Sunday, October 17, 2010

They Do Not Expect Respect

Mistake #15

Mirabelle naturally related well to guys.  She was rarely without a boyfriend and once she had a boyfriend she was all in.  They spent most of their free time together and she seldom did things with just her girlfriends or the clubs she was involved in.  If he wasn’t doing it, she wasn’t doing it.  On top of that, she would put up with more and more lack of respect.  Sometimes he said he was going to pick her up at 6 and did not show until 7:30.  Other times he made plans with her, but when the guys planned something better he canceled.  Sometimes he even went through doors first and did not hold the door for her.  If they spent time together, she had to make the plans. 
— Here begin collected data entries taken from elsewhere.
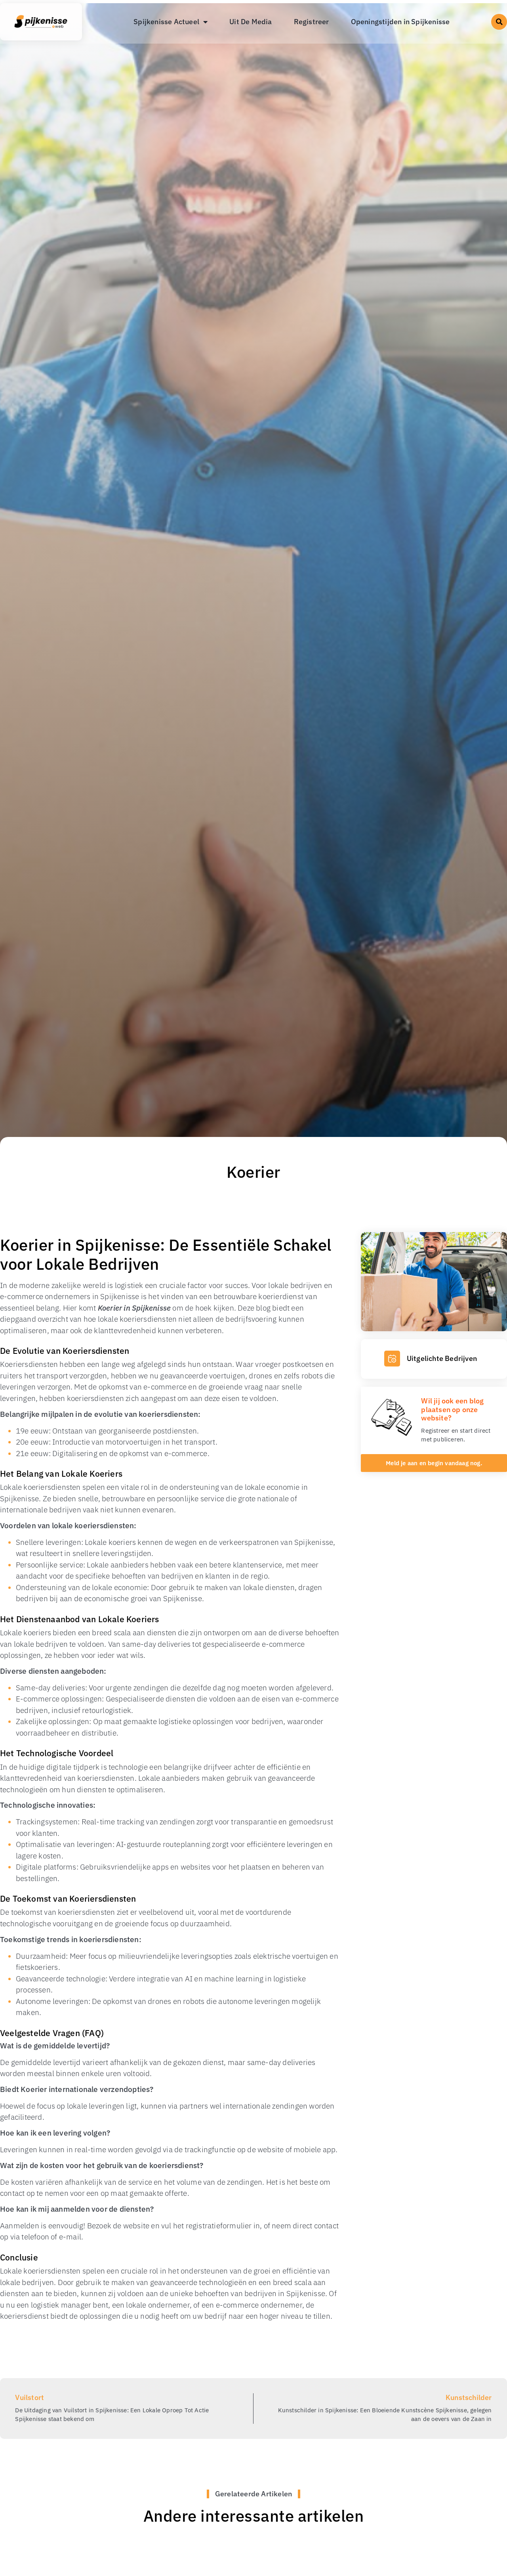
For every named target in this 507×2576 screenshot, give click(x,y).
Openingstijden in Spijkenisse (400, 21)
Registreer (311, 21)
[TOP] (31, 2471)
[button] (499, 22)
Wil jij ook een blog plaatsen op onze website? (452, 1409)
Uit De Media (250, 21)
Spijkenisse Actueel (166, 21)
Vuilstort (29, 2397)
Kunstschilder (469, 2397)
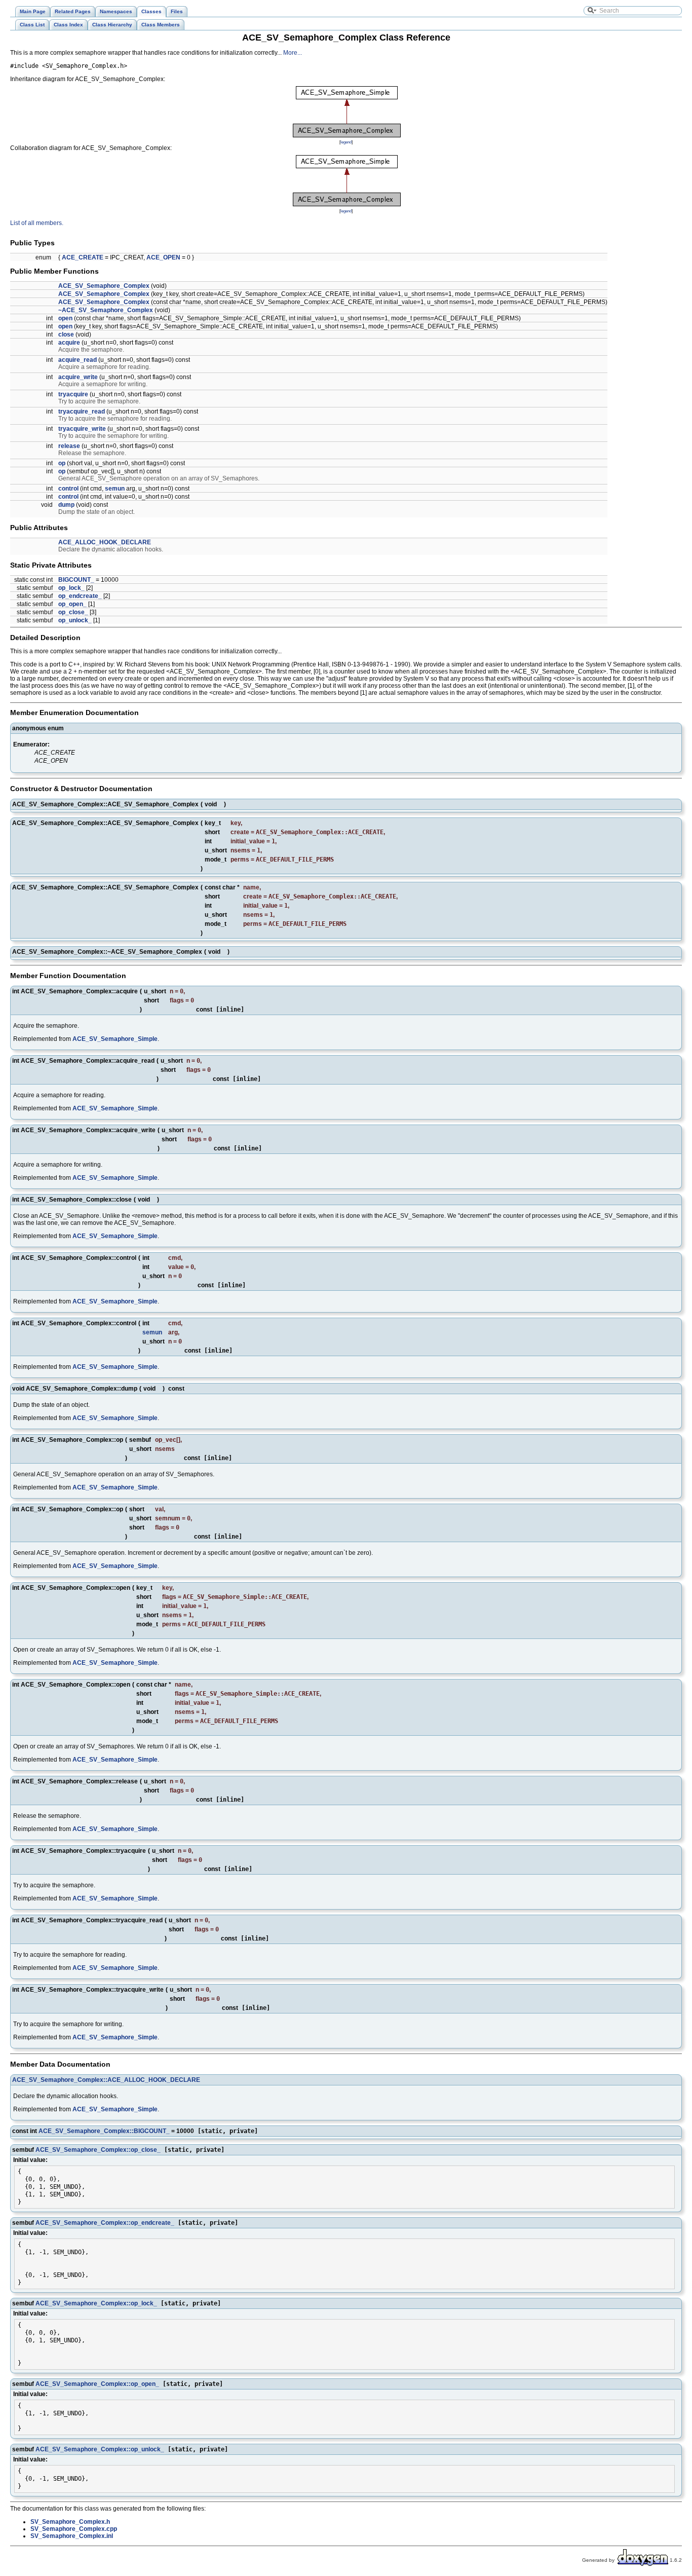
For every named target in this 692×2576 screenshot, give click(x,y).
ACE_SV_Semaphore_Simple (115, 1038)
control (68, 488)
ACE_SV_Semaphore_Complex (103, 285)
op (61, 463)
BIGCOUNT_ (76, 579)
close (66, 334)
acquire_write (78, 377)
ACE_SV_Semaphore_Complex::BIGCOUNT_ (104, 2131)
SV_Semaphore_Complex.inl (71, 2536)
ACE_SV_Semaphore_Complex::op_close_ (98, 2149)
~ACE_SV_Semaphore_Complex (105, 310)
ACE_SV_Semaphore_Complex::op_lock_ (96, 2303)
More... (292, 52)
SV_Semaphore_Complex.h (70, 2521)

Of course, there are deeper issues as to why a girl puts up with this treatment.  Maybe this kind of behavior was what was modeled at home, or maybe she doesn’t think she can do any better.  If this is you, we recommend you start a Bible study on who you are as a child of God.  (See Appendix C.)
Here are some practical things to do to gently demonstrate that you expect respect:
1.      Be less available.  We discuss this in Chapter 2.  If Mirabelle puts the principles in place that we talk about in Chapter 2, many of these issues will quickly be resolved.
2.      Make new plans.  If it is 30 minutes after he was supposed to pick you up and he hasn’t called, make new plans and go do them.  When he asks you about it, you can graciously (not sarcastically) explain that when he didn’t show up, you figured you had gotten the day wrong and had made new plans.  If he tracks you down in your new plans and wants you to go on the date with him, stick with the new plans and say, “I’d love to hang out sometime but I’ve already made other plans!”  You will rarely encounter this situation though if you are following the “Be Where You Are” principle explained in Chapter 2.
3.      Drop him and move on.  If he drops plans with you for something that is less than once in a lifetime, you need to move on.  He doesn’t really like you enough for you to waste your heart on him.  It’s possible that time will pass and he will realize he has made a mistake.  If that is the case, make him start at the beginning with you and win you all over again.  In the meantime, you need to move on.  For great ideas on how to get over him refer to Appendix A.
4.      Let him serve you.  If you want a man who holds doors for you, you need to stop, wait and let him open it.  Sit in the car and wait for him to come open your door for you.  It won’t take him long to get out of the car and realize that you are still sitting in the car waiting for him to open your door.  If something is heavy, ask him to carry it for you.  If he offers to help you with something, let him.  Men want to be a knight in shining armor and you want a gentleman, so give him the opportunity to act like one and let him be chivalrous. 
5.      Stop making plans.  If he wants to be with you, he will do something about it.  He will pick up a phone and call, or he will stop by and see you and ask for a date.  If he doesn’t do something to make plans with you, you can move on without letting your heart get any more involved with this person.